Quotery
Quote #207060

The religious superstitions of women perpetuate their bondage more than all other adverse influences.

Elizabeth Cady Stanton

About This Quote

Elizabeth Cady Stanton made religion—especially the ways scripture and church authority were used to justify women’s subordination—a central target of her later women’s-rights work. The sentiment in this quotation aligns closely with arguments she advanced in the 1890s while promoting The Woman’s Bible, a controversial project that critiqued biblical interpretations used to deny women civil and political equality.
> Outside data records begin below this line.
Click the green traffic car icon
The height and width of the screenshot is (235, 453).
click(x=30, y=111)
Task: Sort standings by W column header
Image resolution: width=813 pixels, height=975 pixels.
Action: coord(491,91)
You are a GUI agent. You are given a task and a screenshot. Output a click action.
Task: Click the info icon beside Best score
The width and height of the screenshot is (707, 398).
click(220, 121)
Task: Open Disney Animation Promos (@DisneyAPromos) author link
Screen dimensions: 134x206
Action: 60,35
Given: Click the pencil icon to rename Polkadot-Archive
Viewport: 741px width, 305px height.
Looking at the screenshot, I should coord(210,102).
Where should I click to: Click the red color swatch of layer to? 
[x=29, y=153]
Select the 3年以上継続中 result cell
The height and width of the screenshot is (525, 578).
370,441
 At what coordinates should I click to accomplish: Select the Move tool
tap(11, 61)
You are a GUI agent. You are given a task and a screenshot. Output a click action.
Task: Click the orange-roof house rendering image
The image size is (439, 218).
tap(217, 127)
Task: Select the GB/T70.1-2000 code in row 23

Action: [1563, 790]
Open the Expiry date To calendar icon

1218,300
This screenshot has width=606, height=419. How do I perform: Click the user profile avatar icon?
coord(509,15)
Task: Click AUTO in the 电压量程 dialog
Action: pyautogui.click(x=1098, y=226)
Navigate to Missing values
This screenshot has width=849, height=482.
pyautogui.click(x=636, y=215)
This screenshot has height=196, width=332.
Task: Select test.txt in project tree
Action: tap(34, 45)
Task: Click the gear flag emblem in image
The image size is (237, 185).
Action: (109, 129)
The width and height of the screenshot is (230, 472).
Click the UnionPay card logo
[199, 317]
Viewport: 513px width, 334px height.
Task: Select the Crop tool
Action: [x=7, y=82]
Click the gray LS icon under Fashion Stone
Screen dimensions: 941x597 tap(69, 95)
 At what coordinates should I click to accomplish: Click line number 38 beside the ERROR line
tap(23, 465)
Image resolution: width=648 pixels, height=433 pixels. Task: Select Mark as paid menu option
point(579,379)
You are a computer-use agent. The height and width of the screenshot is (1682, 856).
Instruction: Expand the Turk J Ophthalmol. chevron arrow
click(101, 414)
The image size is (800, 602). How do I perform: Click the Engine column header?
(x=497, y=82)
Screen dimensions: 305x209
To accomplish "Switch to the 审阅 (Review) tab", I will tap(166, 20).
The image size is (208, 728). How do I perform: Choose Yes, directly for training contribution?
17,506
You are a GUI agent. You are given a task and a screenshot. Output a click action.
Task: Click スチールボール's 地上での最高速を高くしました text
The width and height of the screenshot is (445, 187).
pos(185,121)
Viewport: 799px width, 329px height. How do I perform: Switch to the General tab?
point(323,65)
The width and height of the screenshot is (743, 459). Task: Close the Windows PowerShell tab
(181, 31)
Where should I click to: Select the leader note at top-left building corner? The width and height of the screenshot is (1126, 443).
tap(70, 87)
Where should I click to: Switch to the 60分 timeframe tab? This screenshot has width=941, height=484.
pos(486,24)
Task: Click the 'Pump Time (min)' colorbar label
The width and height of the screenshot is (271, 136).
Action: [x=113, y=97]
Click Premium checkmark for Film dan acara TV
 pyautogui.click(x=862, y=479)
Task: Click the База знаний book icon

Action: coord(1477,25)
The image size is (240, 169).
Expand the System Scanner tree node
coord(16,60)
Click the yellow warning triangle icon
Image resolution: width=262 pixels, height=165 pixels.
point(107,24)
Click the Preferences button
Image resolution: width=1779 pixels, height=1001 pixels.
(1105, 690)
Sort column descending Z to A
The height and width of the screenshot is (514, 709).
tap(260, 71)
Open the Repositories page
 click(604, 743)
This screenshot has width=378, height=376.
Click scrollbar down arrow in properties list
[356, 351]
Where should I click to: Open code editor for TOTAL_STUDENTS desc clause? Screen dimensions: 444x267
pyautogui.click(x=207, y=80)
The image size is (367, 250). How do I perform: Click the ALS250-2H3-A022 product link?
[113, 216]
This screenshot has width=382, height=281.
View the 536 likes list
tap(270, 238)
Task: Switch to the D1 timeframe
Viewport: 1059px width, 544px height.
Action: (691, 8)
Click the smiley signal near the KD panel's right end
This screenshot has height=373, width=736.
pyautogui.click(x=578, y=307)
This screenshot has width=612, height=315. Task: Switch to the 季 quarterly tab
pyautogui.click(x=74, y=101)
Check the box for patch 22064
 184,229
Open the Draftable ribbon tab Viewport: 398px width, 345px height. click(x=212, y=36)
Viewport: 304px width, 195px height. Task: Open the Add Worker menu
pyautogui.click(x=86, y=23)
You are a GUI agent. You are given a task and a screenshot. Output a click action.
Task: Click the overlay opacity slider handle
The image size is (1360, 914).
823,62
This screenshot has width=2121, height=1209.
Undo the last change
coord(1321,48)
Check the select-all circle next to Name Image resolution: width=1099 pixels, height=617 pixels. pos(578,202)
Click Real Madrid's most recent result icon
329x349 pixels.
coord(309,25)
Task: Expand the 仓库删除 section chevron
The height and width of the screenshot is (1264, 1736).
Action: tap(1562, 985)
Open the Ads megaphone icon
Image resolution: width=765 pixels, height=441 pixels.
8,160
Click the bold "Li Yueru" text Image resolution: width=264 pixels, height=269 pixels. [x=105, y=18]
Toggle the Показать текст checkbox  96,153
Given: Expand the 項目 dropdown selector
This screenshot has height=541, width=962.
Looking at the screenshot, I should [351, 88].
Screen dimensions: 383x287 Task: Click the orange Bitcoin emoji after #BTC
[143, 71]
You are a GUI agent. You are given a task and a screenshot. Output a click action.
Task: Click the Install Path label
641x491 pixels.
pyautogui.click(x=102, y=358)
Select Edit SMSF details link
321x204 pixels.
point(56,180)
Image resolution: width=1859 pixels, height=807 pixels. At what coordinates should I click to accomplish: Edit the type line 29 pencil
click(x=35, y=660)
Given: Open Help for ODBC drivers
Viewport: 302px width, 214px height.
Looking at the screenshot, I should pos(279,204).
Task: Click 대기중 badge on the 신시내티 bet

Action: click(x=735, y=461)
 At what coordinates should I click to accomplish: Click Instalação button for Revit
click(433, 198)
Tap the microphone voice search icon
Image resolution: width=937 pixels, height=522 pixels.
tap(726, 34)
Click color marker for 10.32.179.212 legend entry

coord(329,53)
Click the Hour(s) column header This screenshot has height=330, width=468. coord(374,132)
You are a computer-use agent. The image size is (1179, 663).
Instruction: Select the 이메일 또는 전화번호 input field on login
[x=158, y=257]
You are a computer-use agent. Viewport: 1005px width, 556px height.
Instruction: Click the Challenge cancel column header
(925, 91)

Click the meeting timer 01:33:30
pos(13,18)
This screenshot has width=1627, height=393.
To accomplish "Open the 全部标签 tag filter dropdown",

In that milieu, Stanton repeatedly contended that internalized religious teaching and deference to clerical authority kept women compliant even when legal and economic conditions were changing. The line reflects her conviction that emancipation required not only laws and votes, but also a reformation of belief and conscience.

Interpretation

Stanton argues that women’s subordination is sustained not only by external forces—law, custom, economic dependence—but also by internalized religious beliefs that teach female inferiority and obedience. By calling these beliefs “superstitions,” she frames certain religious doctrines and practices as irrational traditions that women themselves help transmit (through family life, moral instruction, and community piety). The quote reflects Stanton’s long-standing critique of how scripture and clerical authority were used to justify unequal marriage, limited education, and political exclusion, and it underscores her conviction that emancipation requires intellectual and spiritual independence as well as legal reform.